Leung left for the United States where she would live for the better part of two decades, running a fashion business in the Washington D.C. area. Five years ago, she decided to return to the Philippines to care for her aging parents and to open The Pleasure Place with her partner, an amateur photographer who prefers to remain behind the scenes.
“We have another very exciting business called the Garter Belt Gallery,” says Leung. “We specialize in boudoir photography—taking provocative shots of women where we give them a day of feeling powerful and liberated.

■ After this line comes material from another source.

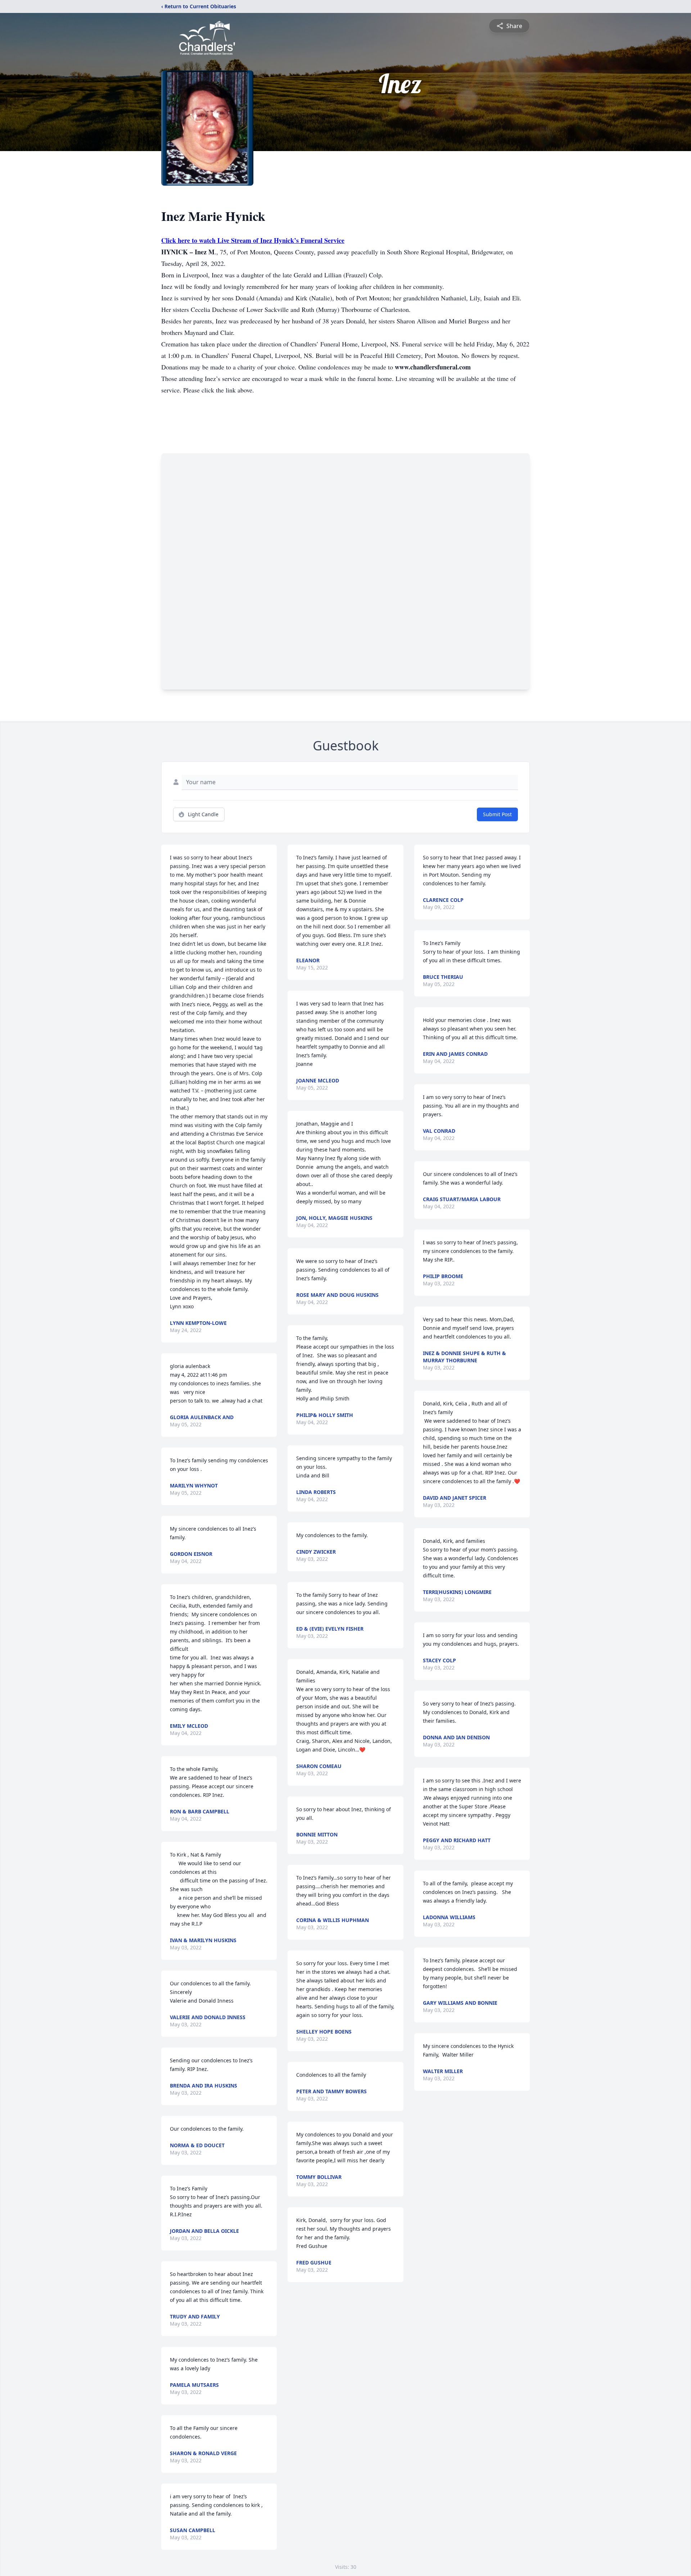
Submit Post (497, 814)
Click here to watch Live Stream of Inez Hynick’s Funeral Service (252, 240)
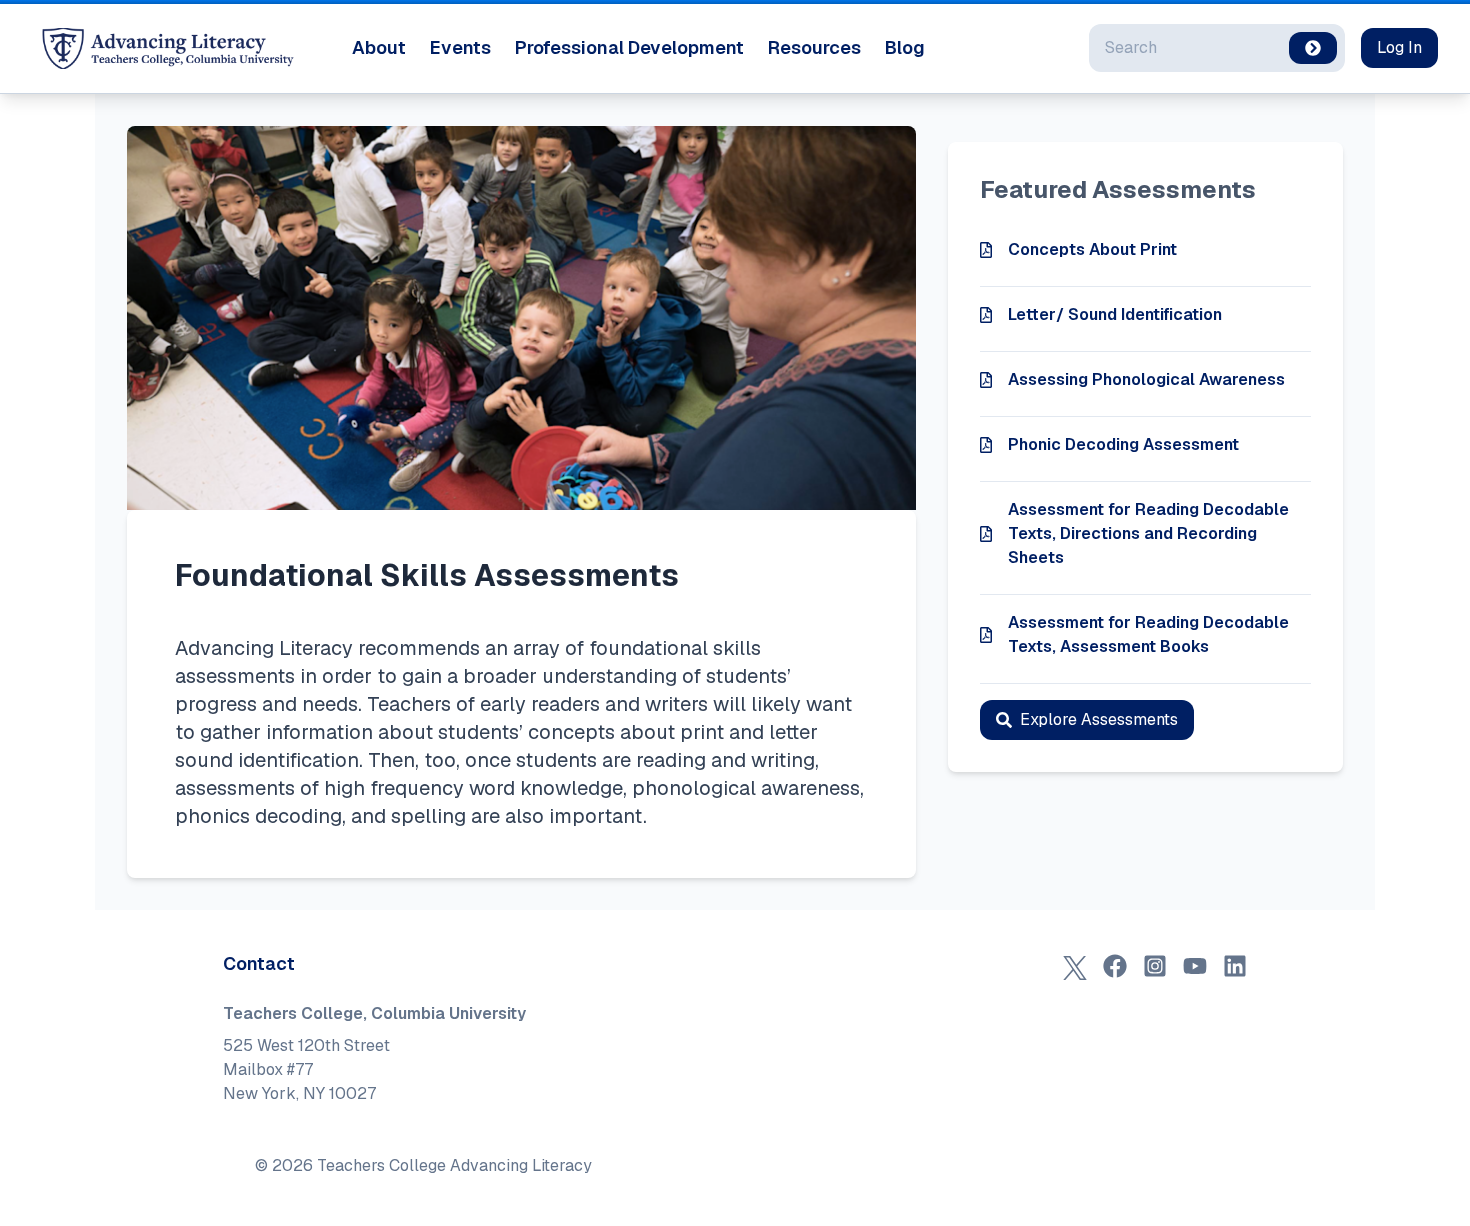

She sets the stage and I take care of make-up, and we take her pictures and bind them in an album that she can give to her lover or husband.”
Right now, The Pleasure Place is so successful that Leung and her partner have opened a smaller branch in Boracay, although there the fastest-moving items tend to be beach wear. They also plan to open a third store in Quezon City later this year to meet the growing demand.
“At this point in my life, I don’t consider this work, although retirement is not in my vocabulary,” says Leung.